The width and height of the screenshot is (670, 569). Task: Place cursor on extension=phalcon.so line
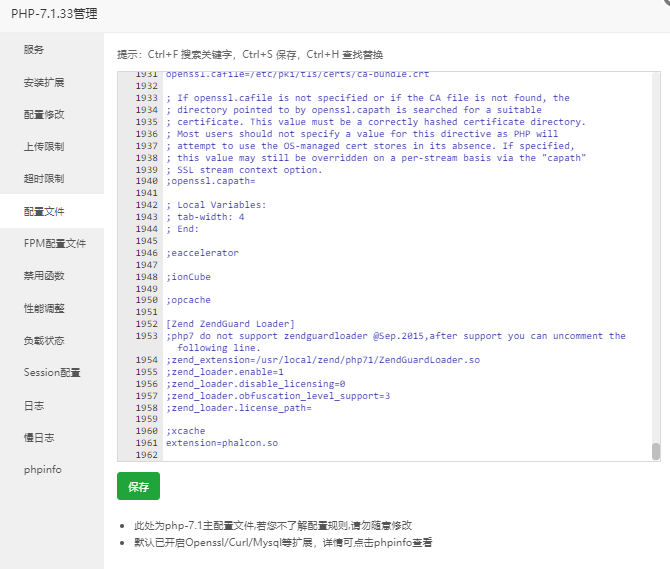pos(222,443)
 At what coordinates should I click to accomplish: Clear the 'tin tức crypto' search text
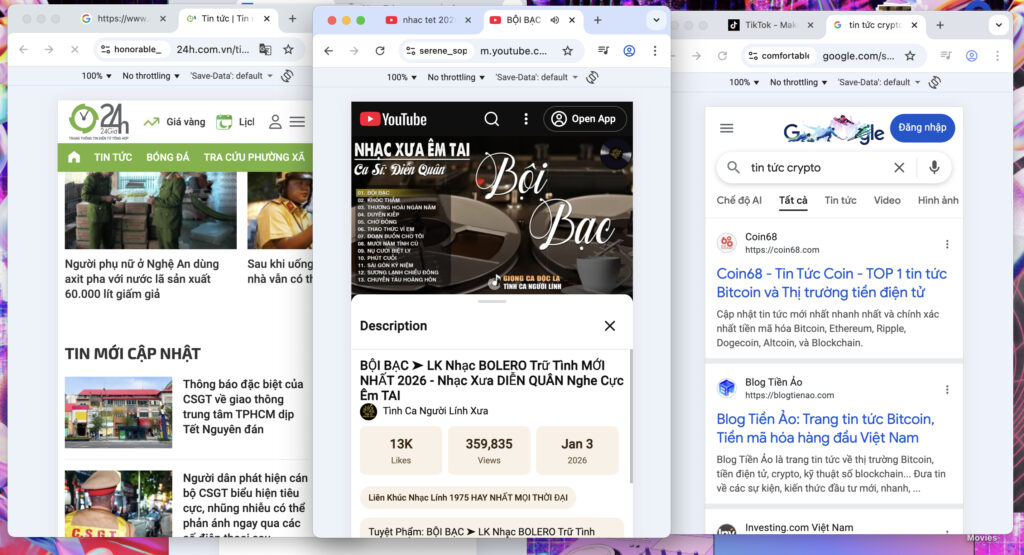pos(899,168)
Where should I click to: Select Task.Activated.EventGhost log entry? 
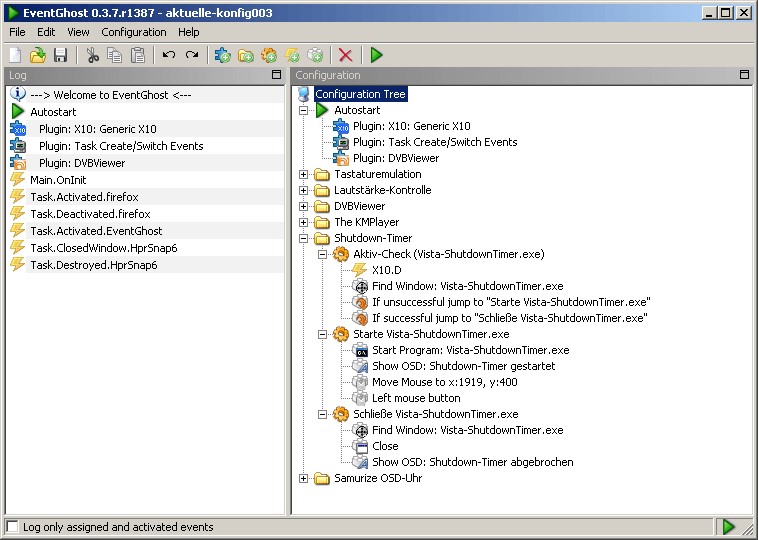(x=96, y=231)
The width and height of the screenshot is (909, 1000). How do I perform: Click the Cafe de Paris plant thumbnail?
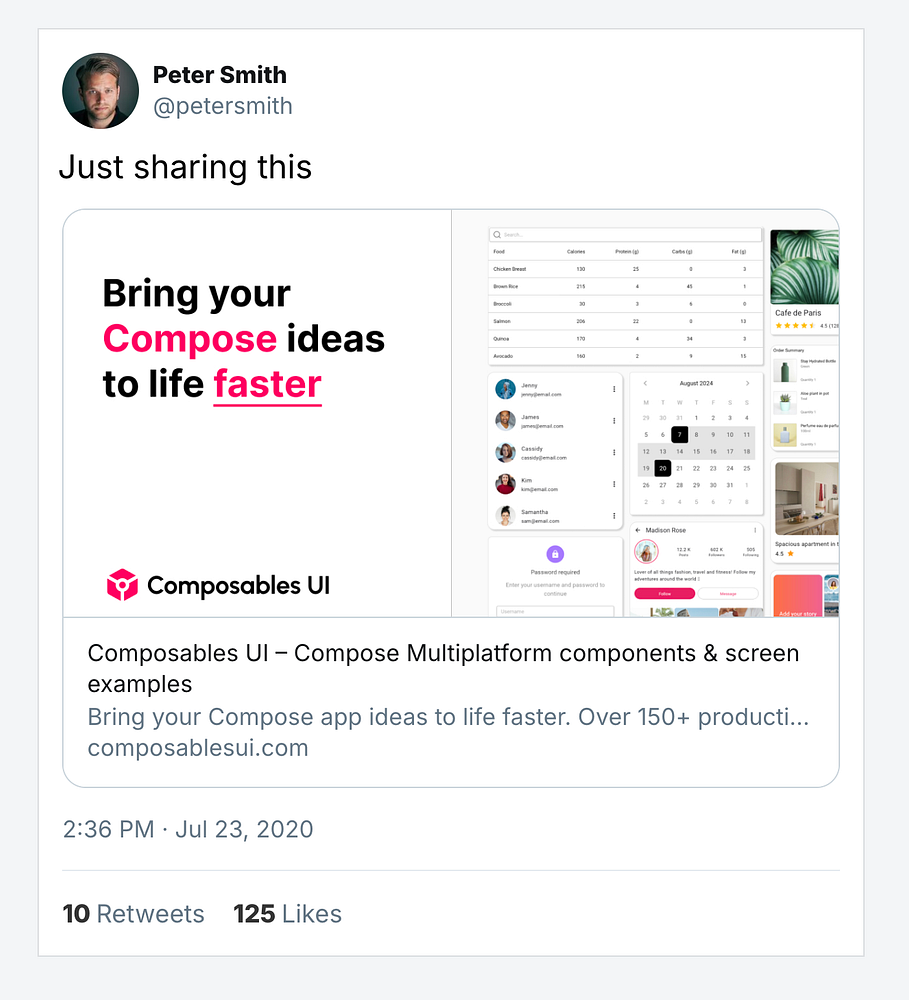coord(804,267)
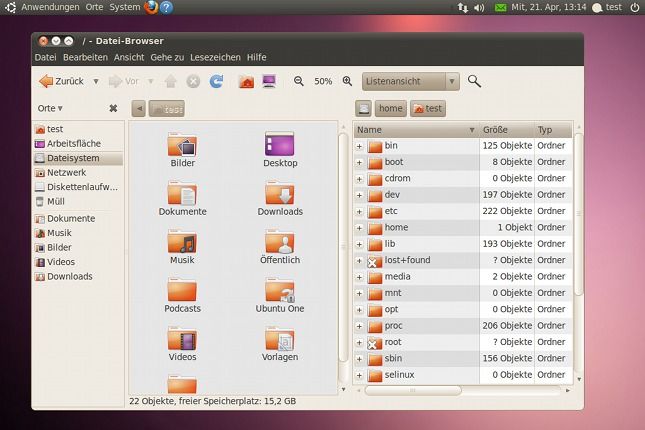Open the Downloads folder in icon view

click(280, 199)
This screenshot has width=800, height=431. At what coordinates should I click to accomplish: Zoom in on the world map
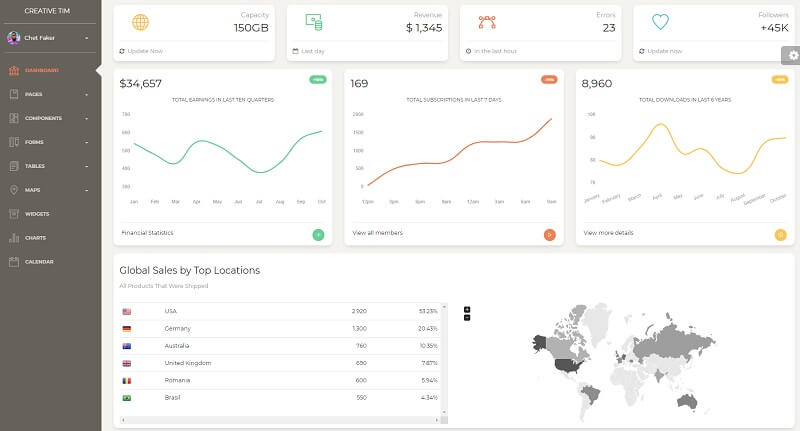pos(467,310)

--------

EXERCISE GOAL:
Make an exact copy of only those lines that run from the line with "This screenshot has" through the end of the records, excluding pictures.

RESPONSE TO THIS EXERCISE:
This screenshot has width=800, height=431. At what coordinates should I click to accomplish: Zoom in on the world map
pos(467,310)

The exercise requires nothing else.